Afghan tribal soldiers and U.S. and British special forces continued their hunt for Al Qaeda leader Usama bin Laden and what's left of his fleeing army Tuesday.

There was no word on where bin Laden might be following Sunday's capture of the mountain caves of Tora Bora where his terrorist network made its last major stand in Afghanistan.

At least 200 foreigners loyal to Al Qaeda were killed in battles culminating nine weeks of attacks by American warplanes and tribal eastern alliance ground forces. Hundreds were believed on the run in eastern Afghanistan, and reports varied as to how many had been captured.

U.S. special forces troops were inside Pakistan helping coordinate the search for fleeing Al Qaeda fighters, while CIA agents were at the country's detention centers interrogating the nearly 100 fugitives arrested, ABC News reported Monday.

Pakistan says it has arrested at least 88 fleeing Al Qaeda members in recent days. Bracing for further attempts to breach its border — just a few miles from the fighting — Pakistan moved more troops to the frontier to bolster the helicopter gunships and thousands of soldiers charged with cutting off escape routes.

An additional 18 captured Al Qaeda, many weeping, were led down the mountainside on mules by Afghan tribal fighters as snow fell.

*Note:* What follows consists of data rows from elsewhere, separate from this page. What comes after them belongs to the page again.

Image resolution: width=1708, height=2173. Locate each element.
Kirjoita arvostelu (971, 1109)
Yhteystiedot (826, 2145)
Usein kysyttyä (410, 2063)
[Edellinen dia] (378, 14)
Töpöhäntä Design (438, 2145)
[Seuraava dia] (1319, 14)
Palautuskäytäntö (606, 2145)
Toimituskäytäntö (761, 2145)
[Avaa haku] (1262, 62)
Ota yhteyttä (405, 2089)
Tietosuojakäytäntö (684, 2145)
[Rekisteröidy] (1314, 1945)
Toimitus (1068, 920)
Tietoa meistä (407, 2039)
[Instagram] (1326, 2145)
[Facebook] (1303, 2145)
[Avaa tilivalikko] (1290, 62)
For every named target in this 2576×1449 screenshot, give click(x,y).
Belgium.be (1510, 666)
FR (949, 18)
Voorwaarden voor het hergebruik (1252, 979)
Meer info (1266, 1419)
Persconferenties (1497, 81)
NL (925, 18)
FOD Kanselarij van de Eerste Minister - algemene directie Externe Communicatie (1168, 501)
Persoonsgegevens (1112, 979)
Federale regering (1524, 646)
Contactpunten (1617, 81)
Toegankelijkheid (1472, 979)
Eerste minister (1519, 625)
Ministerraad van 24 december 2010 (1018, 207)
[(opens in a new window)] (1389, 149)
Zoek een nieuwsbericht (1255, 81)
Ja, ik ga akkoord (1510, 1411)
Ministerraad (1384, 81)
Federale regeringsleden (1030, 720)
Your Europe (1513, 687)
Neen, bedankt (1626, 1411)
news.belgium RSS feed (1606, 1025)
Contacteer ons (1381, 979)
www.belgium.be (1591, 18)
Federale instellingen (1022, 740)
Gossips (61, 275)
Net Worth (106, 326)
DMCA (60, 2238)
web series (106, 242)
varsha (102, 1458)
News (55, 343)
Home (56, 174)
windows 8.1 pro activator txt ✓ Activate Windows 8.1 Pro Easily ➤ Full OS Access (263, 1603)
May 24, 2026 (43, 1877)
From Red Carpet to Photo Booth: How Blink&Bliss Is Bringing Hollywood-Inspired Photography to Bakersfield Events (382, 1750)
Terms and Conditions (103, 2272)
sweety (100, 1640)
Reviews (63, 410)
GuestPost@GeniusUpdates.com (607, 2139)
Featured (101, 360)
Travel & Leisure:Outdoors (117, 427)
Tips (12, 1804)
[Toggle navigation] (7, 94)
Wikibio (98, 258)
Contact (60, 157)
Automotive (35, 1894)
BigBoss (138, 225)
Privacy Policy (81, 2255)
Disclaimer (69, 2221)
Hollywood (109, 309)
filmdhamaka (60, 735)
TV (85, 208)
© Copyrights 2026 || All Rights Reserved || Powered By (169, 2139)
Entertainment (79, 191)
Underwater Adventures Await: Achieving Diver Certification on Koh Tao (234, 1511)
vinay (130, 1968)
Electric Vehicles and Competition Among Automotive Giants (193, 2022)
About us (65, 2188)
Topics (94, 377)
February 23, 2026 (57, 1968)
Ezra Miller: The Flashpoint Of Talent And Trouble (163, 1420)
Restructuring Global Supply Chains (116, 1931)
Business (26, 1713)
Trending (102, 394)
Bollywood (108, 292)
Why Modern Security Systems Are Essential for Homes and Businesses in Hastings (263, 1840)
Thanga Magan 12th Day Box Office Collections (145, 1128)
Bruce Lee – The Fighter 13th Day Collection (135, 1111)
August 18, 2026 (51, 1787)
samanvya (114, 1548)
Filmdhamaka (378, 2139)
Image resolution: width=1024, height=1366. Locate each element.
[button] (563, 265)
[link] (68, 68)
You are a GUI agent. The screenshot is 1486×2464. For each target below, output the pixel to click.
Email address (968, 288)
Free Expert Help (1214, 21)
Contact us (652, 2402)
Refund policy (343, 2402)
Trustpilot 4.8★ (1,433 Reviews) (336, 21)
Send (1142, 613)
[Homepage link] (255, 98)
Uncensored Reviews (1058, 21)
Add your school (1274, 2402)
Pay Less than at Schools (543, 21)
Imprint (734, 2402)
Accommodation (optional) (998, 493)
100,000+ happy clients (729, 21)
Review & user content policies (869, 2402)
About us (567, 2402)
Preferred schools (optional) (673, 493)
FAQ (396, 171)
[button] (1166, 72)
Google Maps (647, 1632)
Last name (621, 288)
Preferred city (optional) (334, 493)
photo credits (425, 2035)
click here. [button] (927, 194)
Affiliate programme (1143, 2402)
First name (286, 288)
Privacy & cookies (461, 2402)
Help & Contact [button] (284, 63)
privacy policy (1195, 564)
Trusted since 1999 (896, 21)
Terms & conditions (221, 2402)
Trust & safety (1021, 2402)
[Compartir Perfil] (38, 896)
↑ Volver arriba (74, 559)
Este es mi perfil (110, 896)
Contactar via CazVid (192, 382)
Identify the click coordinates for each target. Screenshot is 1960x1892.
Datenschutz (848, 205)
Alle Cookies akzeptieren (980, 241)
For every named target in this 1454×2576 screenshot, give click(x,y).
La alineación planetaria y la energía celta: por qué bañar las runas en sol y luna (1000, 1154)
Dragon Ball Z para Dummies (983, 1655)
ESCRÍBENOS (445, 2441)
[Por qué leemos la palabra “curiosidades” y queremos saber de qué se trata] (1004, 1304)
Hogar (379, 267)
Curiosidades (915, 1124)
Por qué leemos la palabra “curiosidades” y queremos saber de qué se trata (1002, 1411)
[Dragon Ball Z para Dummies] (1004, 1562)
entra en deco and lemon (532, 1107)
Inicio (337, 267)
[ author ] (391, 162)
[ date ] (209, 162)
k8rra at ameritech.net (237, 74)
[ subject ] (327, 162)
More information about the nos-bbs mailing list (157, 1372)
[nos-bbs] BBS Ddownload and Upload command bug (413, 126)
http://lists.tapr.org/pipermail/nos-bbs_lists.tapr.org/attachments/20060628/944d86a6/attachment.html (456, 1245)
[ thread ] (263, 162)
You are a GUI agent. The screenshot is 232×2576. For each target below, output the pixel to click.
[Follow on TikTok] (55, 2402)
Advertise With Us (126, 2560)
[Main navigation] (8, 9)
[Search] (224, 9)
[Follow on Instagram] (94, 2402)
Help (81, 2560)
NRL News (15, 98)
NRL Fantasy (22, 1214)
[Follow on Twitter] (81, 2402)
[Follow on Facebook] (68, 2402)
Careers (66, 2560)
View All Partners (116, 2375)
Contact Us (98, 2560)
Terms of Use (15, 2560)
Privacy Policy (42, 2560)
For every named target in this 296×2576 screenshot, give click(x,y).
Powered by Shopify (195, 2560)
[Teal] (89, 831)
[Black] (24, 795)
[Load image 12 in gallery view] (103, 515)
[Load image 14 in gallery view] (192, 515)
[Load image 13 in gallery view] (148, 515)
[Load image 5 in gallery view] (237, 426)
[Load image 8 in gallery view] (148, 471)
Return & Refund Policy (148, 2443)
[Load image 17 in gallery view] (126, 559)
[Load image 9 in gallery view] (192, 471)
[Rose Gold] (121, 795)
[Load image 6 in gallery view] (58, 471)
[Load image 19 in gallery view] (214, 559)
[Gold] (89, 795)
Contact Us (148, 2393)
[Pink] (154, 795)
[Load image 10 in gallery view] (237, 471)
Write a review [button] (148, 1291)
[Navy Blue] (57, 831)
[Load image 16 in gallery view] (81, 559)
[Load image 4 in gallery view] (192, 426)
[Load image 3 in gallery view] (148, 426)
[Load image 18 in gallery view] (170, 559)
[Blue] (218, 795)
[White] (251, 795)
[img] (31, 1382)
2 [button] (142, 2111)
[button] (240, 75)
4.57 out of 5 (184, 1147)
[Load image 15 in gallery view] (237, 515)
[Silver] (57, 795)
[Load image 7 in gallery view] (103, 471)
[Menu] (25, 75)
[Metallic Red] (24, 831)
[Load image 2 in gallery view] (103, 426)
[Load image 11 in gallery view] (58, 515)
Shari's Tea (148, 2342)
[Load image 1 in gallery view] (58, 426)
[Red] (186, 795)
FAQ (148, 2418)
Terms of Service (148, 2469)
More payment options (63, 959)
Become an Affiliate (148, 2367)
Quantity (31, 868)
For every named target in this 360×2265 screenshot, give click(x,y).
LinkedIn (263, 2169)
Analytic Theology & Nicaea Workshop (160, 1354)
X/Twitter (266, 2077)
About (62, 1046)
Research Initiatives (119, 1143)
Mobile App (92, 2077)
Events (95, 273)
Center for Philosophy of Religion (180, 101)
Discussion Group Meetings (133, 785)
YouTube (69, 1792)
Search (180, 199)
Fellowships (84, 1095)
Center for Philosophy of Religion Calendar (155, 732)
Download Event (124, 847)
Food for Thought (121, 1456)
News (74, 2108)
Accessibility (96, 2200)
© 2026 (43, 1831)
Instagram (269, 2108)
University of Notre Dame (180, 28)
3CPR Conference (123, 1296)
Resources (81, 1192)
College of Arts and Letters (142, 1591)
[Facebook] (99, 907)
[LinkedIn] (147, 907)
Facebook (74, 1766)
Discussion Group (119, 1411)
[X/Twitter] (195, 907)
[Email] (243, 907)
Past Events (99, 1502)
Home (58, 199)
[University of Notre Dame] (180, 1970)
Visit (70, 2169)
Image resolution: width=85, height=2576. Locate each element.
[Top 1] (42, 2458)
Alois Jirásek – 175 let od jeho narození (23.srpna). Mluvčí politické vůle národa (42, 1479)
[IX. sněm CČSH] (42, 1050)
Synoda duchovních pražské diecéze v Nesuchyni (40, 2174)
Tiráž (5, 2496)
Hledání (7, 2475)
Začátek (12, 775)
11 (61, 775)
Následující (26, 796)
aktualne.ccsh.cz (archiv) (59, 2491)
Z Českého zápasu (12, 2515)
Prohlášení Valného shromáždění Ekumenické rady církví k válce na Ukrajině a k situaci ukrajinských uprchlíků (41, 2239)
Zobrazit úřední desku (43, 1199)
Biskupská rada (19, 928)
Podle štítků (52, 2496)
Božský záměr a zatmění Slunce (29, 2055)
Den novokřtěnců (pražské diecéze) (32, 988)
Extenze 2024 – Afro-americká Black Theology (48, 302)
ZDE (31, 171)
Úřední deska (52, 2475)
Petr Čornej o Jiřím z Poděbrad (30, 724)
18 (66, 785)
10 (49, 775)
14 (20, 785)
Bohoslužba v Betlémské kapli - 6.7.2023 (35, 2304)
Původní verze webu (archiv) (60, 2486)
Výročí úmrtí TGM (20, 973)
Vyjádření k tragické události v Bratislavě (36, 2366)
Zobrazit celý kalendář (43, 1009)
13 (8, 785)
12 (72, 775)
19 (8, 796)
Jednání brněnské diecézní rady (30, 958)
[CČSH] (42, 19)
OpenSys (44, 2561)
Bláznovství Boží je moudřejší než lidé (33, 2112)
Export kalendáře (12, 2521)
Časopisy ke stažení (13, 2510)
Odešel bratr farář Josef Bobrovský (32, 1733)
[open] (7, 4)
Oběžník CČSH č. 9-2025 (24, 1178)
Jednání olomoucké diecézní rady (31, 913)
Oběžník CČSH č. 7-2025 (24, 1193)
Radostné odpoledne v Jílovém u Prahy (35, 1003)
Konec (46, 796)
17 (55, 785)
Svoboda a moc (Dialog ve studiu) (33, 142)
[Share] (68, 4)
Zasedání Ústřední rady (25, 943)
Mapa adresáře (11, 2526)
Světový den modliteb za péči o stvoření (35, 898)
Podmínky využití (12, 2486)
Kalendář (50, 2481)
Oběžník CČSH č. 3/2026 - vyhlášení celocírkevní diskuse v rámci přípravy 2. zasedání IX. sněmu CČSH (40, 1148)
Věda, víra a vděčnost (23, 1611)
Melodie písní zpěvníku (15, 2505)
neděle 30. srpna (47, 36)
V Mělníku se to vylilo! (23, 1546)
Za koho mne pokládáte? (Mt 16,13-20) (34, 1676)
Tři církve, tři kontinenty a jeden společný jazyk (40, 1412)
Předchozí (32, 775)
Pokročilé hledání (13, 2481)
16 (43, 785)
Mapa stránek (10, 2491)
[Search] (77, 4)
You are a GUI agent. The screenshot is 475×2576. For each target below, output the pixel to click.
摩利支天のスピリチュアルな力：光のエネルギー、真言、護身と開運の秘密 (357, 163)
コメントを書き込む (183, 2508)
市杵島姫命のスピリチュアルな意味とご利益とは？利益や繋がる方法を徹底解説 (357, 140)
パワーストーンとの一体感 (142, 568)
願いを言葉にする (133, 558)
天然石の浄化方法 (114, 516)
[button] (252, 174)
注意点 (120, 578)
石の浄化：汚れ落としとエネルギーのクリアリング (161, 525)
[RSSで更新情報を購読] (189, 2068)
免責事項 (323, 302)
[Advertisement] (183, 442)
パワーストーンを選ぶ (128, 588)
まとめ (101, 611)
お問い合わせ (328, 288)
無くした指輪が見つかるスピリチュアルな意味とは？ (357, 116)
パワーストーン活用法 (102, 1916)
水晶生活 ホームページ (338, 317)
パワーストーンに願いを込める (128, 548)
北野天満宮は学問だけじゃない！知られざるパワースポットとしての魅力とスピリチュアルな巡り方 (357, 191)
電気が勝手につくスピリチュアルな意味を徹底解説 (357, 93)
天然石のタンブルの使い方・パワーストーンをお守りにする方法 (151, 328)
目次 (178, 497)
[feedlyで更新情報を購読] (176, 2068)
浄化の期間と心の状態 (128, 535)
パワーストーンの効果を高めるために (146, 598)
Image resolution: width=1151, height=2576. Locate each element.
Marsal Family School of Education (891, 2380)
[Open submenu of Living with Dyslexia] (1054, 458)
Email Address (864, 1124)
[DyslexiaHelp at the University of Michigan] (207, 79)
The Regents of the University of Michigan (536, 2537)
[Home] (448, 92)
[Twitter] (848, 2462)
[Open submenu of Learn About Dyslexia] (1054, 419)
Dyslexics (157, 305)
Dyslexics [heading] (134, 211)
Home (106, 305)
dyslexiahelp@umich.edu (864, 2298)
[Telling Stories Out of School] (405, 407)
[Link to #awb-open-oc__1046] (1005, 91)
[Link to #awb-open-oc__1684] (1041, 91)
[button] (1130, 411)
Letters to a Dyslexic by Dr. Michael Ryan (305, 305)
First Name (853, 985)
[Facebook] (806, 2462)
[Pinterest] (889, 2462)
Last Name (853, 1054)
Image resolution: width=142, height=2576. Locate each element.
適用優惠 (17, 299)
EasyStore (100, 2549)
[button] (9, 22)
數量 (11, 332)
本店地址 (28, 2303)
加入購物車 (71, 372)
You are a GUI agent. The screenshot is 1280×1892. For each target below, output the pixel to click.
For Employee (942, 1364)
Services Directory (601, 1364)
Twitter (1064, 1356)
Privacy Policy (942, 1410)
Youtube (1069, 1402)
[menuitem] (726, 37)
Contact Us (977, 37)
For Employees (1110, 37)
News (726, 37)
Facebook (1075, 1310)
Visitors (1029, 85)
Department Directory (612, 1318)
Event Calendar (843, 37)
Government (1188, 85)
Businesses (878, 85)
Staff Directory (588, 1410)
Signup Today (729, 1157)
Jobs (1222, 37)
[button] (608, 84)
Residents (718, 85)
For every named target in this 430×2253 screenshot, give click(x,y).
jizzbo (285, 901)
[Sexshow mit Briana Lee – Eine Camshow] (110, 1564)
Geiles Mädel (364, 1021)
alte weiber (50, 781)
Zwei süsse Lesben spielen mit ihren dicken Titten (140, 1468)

Earlier, tribal leaders paraded the filthy prisoners before journalists in a village. Some limped. Others had bandaged heads. They said nothing as armed guards pushed them into a dusty yard in a valley where opium poppies once bloomed.

Some had their arms tied behind them with red nylon ropes. One who wasn't restrained tried to hide his face with a bandaged hand. Others stared vacantly. Reporters were barred from asking questions.

About 200 villagers stared. Manoghul, 23, cradled an AK-47. "When they were fighting us they were very proud men. Now they are weak. They cannot even look at us," he said.

It was unclear what would happen to the prisoners. Commanders alternately spoke of handing them over to U.S. authorities or letting Afghanistan's interim government, which takes office Saturday, deal with them. U.S. Marines in southern Afghanistan have built a prisoner-of-war facility capable of holding 300 people.

The tribal eastern alliance, helped by American commandos and U.S. airstrikes, said they had routed Al Qaeda from the battered country.

But U.S. leaders said victory would not be declared until bin Laden is caught. And for now, no one knows where he is or what he's been doing.

"Anybody's guess," Rear Adm. John Stufflebeem, deputy operations director for the Joint Chiefs of Staff, said in Washington.

Defense Secretary Donald H. Rumsfeld told reporters Monday en route to Brussels, "Until we catch him — which we will — we won't know precisely where he's been." Rumsfeld briefly visited Afghanistan on Sunday.

Bombing by American warplanes could be heard in the Tora Bora region Monday morning, tapering off by afternoon.

Stufflebeem told reporters, "There are still isolated pockets of Al Qaeda fighting in this area, so we're not done yet." He estimated between 1,000 to 2,000 Al Qaeda had been in the White Mountains at the start of fighting.

Some tribal fighters said U.S. special forces were working with them as they searched the caves and tunnels left by fleeing Al Qaeda loyalists. Others complained they received no help.

Haji Zahir, the son of a local governor, said his faction captured 31 people — 22 Arabs and nine Afghans — after an exchange of gunfire.

"They did not want to surrender. But finally we were able to disarm them," he said, grumbling that there was no assistance from U.S. special forces.

Several local fighters said women and children were among the Al Qaeda dead, adding credence to reports that some foreign fighters had brought their families. Their accounts could not be independently verified.

The Associated Press contributed to this report.